Chinese President Xi Jinping attends a small-range meeting during the 17th meeting of Council of Heads of State of the Shanghai Cooperation Organization (SCO) in Astana, Kazakhstan, June 9, 2017. (Xinhua/Pang Xinglei)
The Shanghai Cooperation Organization's (SCO) first-ever membership expansion demonstrated its strategic value in boosting international security and common development, officials and experts have said.
With the accession of India and Pakistan at the 17th SCO summit in Astana, the SCO covers three-fifths of Eurasia, and has nearly half the world population.
As a driving force in regional security and stability, the SCO has made security cooperation a priority since its founding in 2001. The expansion will improve its potential for cooperation and representation and boost international security and stability.
"The expansion is a historic moment for the SCO and relations between Eurasian countries," Dmitry Mezentsev, former secretary general of the SCO, told Xinhua.
Mezentsev said it would produce far-reaching influence for the international agenda, vigorously boost international security and stability and help resolve problems in the Eurasian region.
Under the "Shanghai Spirit" of mutual trust, mutual benefit, equality, consultation, respect for cultural diversity and pursuit of common development, the SCO has made remarkable achievements in battling terrorism, extremism and separatism.
"The SCO has played an exemplary role in building a new type of international relations featuring win-win cooperation over the past 16 years since its founding," said Sun Zhuangzhi, secretary-general of the SCO Research Center affiliated to the Chinese Academy of Social Sciences.
Sun's remarks were echoed by Jiang Yi, a researcher with the Institute of Russian, Eastern European, Central Asian Studies under the Chinese Academy of Social Sciences, saying that the SCO had taken the lead in building new international relations, particular in resolving deep-rooted historical problems and creating a new consensus.
"The SCO expansion indicates that the 'Shanghai Spirit' has been recognized by more and more countries and that it has a bigger appeal in regional cooperation," Jiang said.
Noting that Pakistan is located at a strategic position along the Belt and Road, while India is one the fastest growing economies in the world, Jiang said the expansion came at the right time, with southern Asian countries looking to tackle terrorism.
China, as a staunch supporter and facilitator of the SCO framework, has played a positive role in the development of the mechanism.
Currently, China is committed to building a new type of international relation featuring win-win cooperation.

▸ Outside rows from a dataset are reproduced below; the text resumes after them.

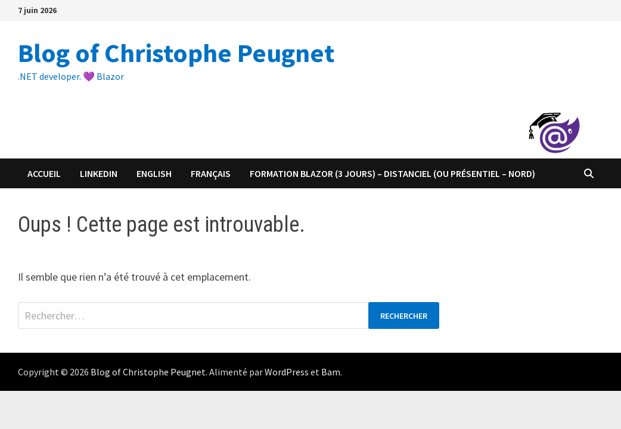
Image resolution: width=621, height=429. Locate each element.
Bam (330, 372)
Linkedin (98, 173)
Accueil (44, 173)
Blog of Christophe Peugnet (176, 52)
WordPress (287, 372)
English (154, 173)
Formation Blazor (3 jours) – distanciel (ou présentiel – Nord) (392, 173)
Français (211, 173)
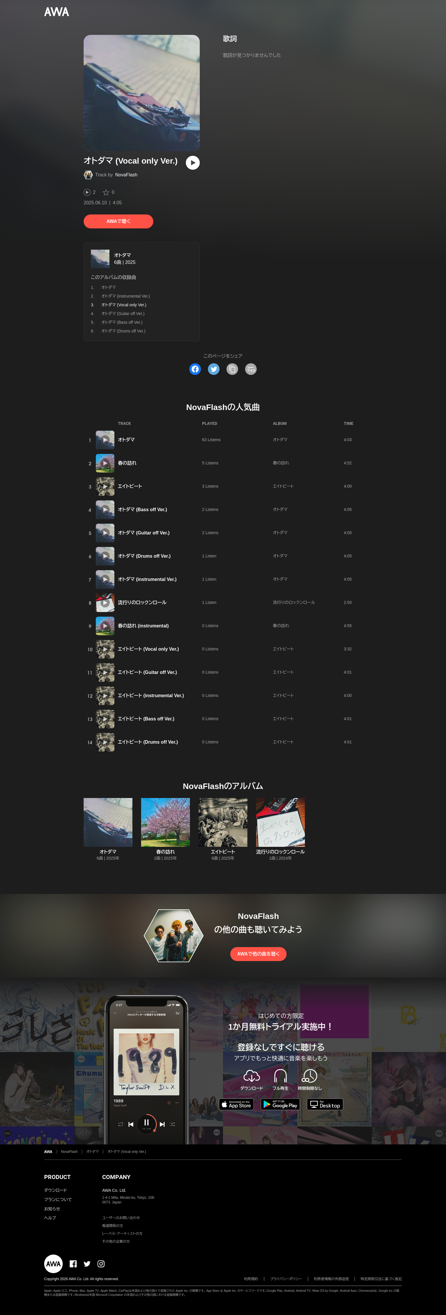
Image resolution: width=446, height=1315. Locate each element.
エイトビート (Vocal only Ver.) (148, 649)
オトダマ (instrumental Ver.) (125, 296)
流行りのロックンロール (142, 602)
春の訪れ (127, 463)
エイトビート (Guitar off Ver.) (147, 672)
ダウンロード (55, 1190)
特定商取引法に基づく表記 (381, 1279)
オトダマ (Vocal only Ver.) (126, 1152)
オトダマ (122, 255)
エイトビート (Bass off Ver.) (146, 718)
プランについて (58, 1199)
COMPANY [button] (116, 1176)
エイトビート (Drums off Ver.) (148, 742)
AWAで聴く (118, 221)
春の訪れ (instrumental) (143, 625)
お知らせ (52, 1209)
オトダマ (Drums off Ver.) (123, 331)
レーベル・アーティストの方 (122, 1234)
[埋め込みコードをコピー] (251, 369)
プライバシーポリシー (286, 1279)
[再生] (193, 163)
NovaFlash (126, 174)
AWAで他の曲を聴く (258, 953)
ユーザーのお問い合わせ (121, 1218)
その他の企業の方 (116, 1241)
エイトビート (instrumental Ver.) (151, 695)
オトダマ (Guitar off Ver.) (123, 313)
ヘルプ (50, 1218)
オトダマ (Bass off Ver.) (122, 322)
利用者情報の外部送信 (331, 1279)
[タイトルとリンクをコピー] (232, 369)
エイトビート (130, 486)
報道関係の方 (112, 1226)
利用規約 (251, 1279)
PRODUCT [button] (57, 1176)
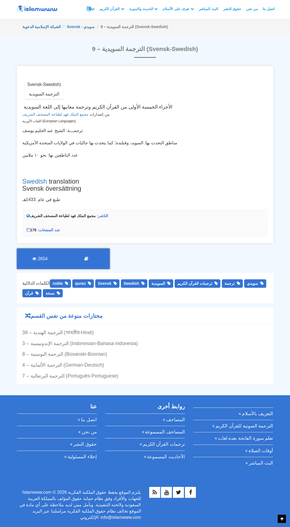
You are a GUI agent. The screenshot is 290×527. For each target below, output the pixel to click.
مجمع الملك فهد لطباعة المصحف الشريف (55, 114)
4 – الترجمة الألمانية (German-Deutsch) (63, 365)
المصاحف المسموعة (165, 432)
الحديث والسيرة (143, 9)
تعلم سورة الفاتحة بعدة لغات (245, 438)
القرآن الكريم (112, 9)
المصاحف (175, 419)
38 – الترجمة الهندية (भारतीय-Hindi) (58, 332)
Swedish (34, 181)
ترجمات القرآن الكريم (194, 283)
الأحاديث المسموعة (166, 456)
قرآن (29, 293)
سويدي (252, 283)
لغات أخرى (93, 9)
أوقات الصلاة (261, 450)
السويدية (158, 283)
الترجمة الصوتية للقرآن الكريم (244, 426)
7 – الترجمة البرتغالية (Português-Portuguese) (70, 376)
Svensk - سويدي (81, 27)
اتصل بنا (269, 9)
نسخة (50, 293)
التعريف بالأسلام (257, 413)
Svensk (104, 283)
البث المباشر (208, 9)
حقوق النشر (232, 9)
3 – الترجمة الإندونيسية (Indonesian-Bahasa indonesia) (80, 343)
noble (58, 283)
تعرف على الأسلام (178, 9)
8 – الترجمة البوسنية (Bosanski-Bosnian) (64, 354)
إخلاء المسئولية (82, 456)
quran (80, 283)
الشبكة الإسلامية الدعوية (41, 27)
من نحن (252, 9)
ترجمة (230, 283)
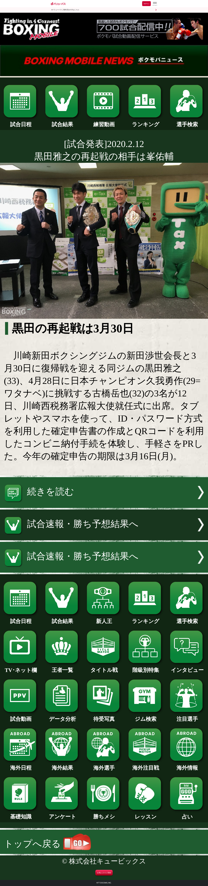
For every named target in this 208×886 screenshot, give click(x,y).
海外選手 (104, 765)
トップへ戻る (47, 844)
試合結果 (62, 121)
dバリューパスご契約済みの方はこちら (65, 10)
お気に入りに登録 (104, 873)
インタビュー (187, 667)
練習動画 (104, 121)
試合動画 (21, 716)
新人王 (104, 618)
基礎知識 (21, 814)
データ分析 (62, 716)
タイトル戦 (104, 667)
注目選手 (187, 716)
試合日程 (21, 121)
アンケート (62, 814)
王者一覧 (62, 667)
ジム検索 (145, 716)
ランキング (145, 121)
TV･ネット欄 (21, 667)
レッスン (145, 814)
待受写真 (104, 716)
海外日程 (21, 765)
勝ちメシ (104, 814)
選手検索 (187, 121)
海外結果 (62, 765)
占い (187, 814)
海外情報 (187, 765)
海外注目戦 (145, 765)
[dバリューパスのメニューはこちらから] (154, 4)
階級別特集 (145, 667)
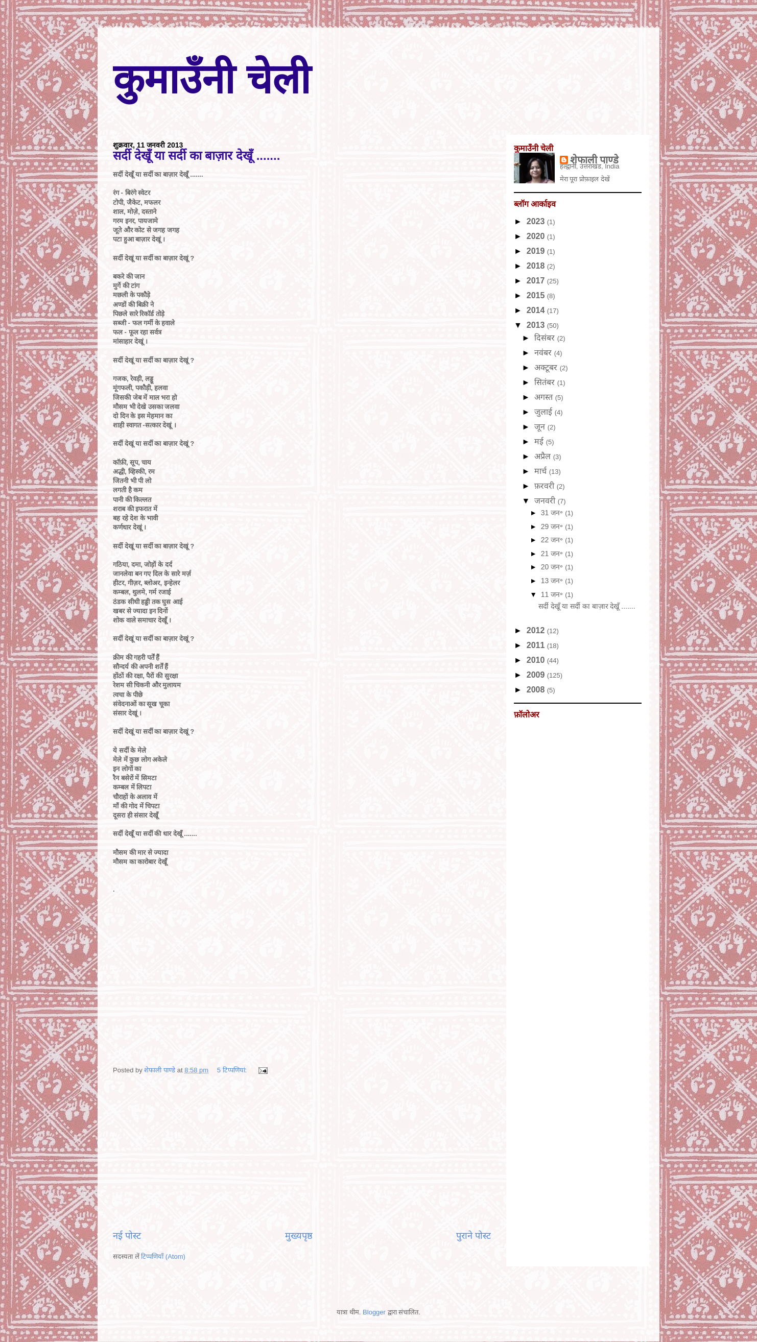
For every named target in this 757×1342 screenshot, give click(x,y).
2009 (537, 674)
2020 (537, 236)
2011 (537, 645)
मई (540, 441)
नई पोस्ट (127, 1236)
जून (540, 426)
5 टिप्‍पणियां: (233, 1070)
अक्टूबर (546, 367)
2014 (537, 310)
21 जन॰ (553, 553)
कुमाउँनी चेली (212, 79)
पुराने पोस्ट (473, 1236)
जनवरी (545, 500)
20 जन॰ (553, 567)
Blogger (374, 1312)
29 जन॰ (553, 526)
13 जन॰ (553, 581)
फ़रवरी (545, 486)
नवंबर (544, 352)
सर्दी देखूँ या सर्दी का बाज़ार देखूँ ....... (196, 155)
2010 (537, 660)
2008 (537, 689)
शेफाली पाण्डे (594, 159)
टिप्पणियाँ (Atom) (163, 1256)
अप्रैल (543, 456)
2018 (537, 265)
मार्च (541, 471)
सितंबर (545, 382)
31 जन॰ (553, 513)
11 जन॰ (553, 594)
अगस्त (544, 397)
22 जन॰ (553, 540)
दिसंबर (545, 337)
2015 (537, 295)
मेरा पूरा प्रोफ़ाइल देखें (585, 179)
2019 (537, 251)
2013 (537, 325)
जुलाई (544, 412)
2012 (537, 630)
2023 (537, 221)
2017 (537, 280)
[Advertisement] (301, 1152)
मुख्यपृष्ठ (299, 1236)
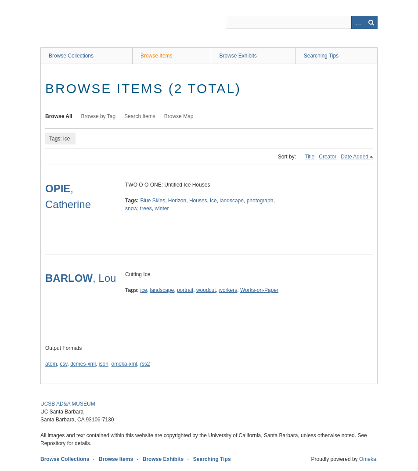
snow (131, 208)
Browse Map (179, 116)
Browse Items (157, 56)
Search (371, 22)
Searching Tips (321, 56)
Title (309, 157)
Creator (327, 157)
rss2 (145, 364)
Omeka (367, 459)
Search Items (139, 116)
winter (162, 208)
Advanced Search (357, 22)
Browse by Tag (98, 116)
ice (213, 201)
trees (146, 208)
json (103, 364)
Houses (198, 201)
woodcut (206, 290)
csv (63, 364)
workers (228, 290)
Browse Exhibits (237, 56)
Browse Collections (71, 56)
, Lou (80, 278)
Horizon (177, 201)
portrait (185, 290)
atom (51, 364)
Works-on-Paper (259, 290)
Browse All (58, 116)
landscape (232, 201)
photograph (260, 201)
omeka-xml (124, 364)
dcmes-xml (83, 364)
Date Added (354, 157)
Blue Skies (152, 201)
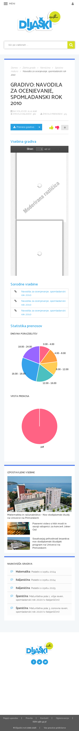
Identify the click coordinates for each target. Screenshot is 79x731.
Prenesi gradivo (23, 127)
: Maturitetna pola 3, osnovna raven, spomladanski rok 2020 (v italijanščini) (39, 610)
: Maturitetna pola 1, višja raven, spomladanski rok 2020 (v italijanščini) (37, 598)
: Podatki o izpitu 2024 (33, 571)
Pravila (29, 718)
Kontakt (44, 718)
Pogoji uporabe (10, 718)
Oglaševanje (62, 718)
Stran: (30, 149)
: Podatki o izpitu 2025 (33, 588)
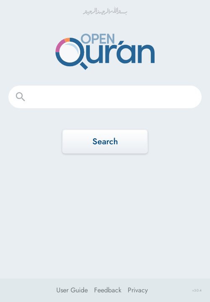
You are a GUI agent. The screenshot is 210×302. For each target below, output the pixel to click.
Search (105, 141)
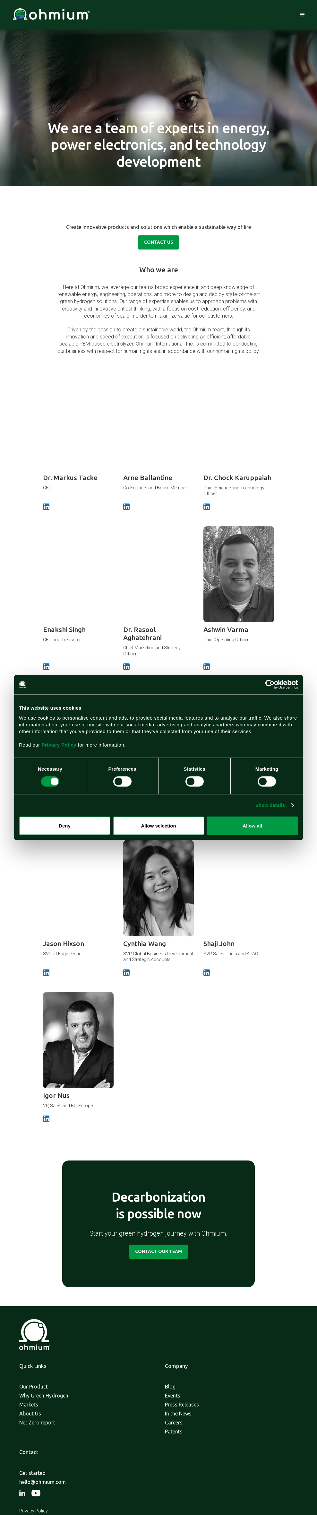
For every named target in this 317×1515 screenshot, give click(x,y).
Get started (32, 1473)
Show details (270, 805)
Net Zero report (37, 1422)
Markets (28, 1404)
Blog (170, 1386)
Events (172, 1395)
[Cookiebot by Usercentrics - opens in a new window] (270, 684)
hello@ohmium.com (42, 1482)
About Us (30, 1413)
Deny (65, 825)
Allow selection (158, 825)
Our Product (33, 1386)
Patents (174, 1431)
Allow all (252, 825)
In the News (178, 1413)
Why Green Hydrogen (43, 1395)
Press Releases (182, 1404)
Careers (174, 1422)
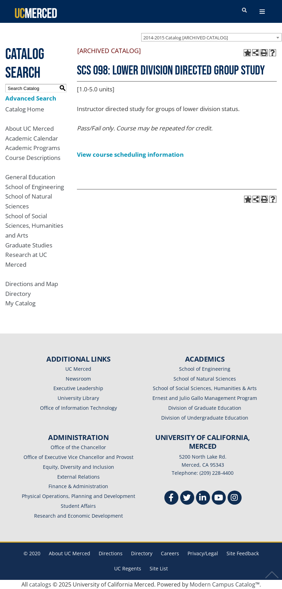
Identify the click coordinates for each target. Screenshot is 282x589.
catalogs (40, 584)
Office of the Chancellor (78, 447)
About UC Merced (29, 128)
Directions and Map (31, 284)
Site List (159, 568)
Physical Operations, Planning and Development (78, 496)
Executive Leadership (78, 388)
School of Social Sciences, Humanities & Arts (205, 388)
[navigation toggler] (262, 11)
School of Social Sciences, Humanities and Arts (34, 225)
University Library (78, 398)
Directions (111, 553)
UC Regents (127, 568)
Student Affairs (78, 506)
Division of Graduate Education (204, 407)
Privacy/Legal (203, 553)
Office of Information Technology (78, 407)
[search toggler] (244, 10)
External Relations (78, 476)
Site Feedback (243, 553)
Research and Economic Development (78, 515)
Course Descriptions (32, 158)
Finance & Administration (78, 486)
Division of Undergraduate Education (204, 417)
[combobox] (211, 37)
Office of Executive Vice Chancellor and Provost (78, 457)
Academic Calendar (31, 138)
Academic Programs (32, 148)
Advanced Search (30, 98)
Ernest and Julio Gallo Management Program (204, 398)
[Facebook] (171, 498)
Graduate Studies (28, 245)
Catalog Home (24, 109)
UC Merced (78, 368)
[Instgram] (235, 498)
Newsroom (78, 378)
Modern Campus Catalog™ (225, 584)
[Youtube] (219, 498)
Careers (170, 553)
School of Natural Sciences (204, 378)
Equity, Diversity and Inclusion (78, 467)
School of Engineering (34, 187)
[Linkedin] (203, 498)
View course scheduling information (130, 154)
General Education (30, 177)
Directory (18, 294)
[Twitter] (187, 498)
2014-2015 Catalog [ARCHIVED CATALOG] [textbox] (185, 37)
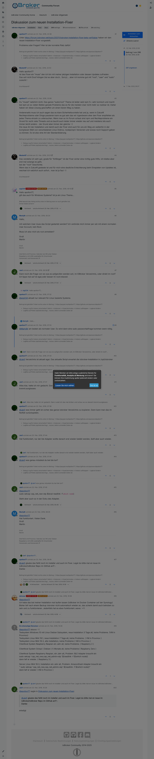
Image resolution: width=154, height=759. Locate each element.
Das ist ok (94, 385)
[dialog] (77, 379)
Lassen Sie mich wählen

The Belt and Road Initiative has engaged more than 100 countries and international organizations since it was proposed in 2013 and has already made great progress.
The initiative aims to build a trade and infrastructure network connecting Asia with Europe and Africa along and beyond the ancient Silk Road trade routes.
Meanwhile, China invested a total of 51.1 billion U.S. dollars in Belt and Road countries from autumn 2013 to July 2016, accounting for 12 percent of its total outbound direct investment.
Security and stability are the basis of economic cooperation among SCO member states, Jiang noted, adding that SCO expansion would help the alignment of China's Belt and Road Initiative with the development strategies of other SCO member states.
As China assumes the SCO rotating presidency after the Astana summit, Jiang said that further development of the SCO would be conducive to establishing a fairer and more reasonable international order.
Before the accession of India and Pakistan, the SCO covered China, Russia, Kazakhstan, Kyrgyzstan, Tajikistan and Uzbekistan.